Three different rocket stages (one firing after the other runs out of fuel) in the Delta 4 Heavy will help considerably with boosting PSP toward that goal, but it's not enough to repeatedly fly the probe close to the sun.

Instead, the rocket will shoot the probe on a path toward Venus, a planet it will fly past seven times over six years. The world's strong gravitational field will help gradually absorb PSP's "sideways motion" imparted by Earth and direct it closer and closer to the sun.

The consequence of this orbital dance is that PSP will fall toward the sun faster and faster after each pass. On its first orbit of the sun in November 2018, the probe will be some 15.4 million miles (25 million kilometres) from the sun.

About 21 orbits later, in December 2024, it will sneak within 4 million miles (6.4 million kilometres) of the sun, travelling at a speed of nearly 692,000 kilometres (430,000 miles) per hour relative to the star.

Achieving such a velocity would make PSP the fastest a human object in space.

It's nearly 120 miles (193 km) per second – fast enough to fly from New York to Tokyo in less than a minute – and 3.3 times as fast as NASA's Juno spacecraft, which zips past Jupiter at speeds of 209,000 kilometres (130,000 miles) per hour.

How to fly through hell and back

During its journey, PSP must withstand sunlight 3,000 times more powerful than occurs at Earth.

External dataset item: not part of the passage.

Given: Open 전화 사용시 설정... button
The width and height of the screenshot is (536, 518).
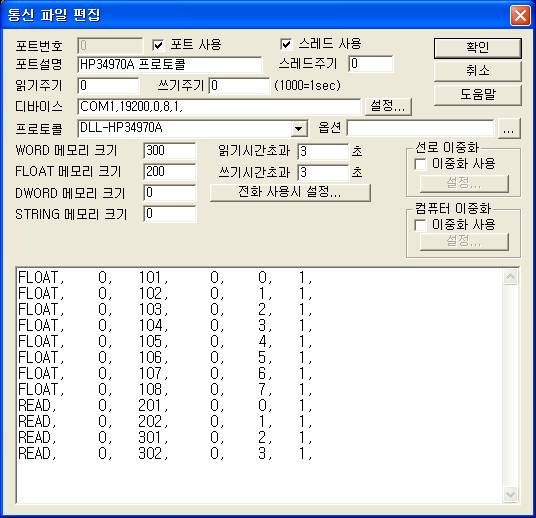Looking at the screenshot, I should click(290, 192).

Outside the spacecraft, in the outer fringes of the sun's corona or atmosphere, temperatures may reach 1,371 degrees Celsius (2,500 degrees Fahrenheit)– hot enough to liquify steel.

The probe also must contend with a "solar wind" of charged, high-energy particles that can mess with electronics.

The key to protecting the probe, as well as its sensors for measuring the sun's magnetic fields and solar wind, is a special heat shield called the Thermal Protection System.

Made of 4.5 inches (11.5 centimeters) of carbon foam sandwiched between two sheets of carbon composites, the eight-feet-wide shield will absorb and deflect solar energy that might otherwise fry the probe.

A water cooling system will also help prevent the spacecraft's solar panels from roasting and keep the spacecraft a cosy 85 degrees Fahrenheit (29 degrees Celsius).

PSP's mission is to crack two 60-year-old mysteries: why the sun has a solar wind at all, and how the corona – the star's outer atmosphere – can heat up to millions of degrees.

Both factors are key to understanding what leads to potentially devastating solar storms.

"That defies the laws of nature. It's like water rolling uphill," Nicola Fox, a solar physicist at the Johns Hopkins University Applied Physics Laboratory, said during a NASA briefing in 2017.

"Until you actually go there and touch the sun, you can't answer these questions," said Fox, who's a project scientist for the new mission.

You can watch the Parker Solar Probe launch toward the sun on Saturday August 11, around 3 am EDT via NASA TV.

The probe's mission will end many years from now, after it runs out of the propellant it needs to keep its heat shield pointed at the sun.

When that happens, the star's blistering heat will burn up "90 percent of the spacecraft," science writer Shannon Stirone said on Twitter – but not the heat shield itself.

"The heat shield will then orbit the sun for millions of years," she said.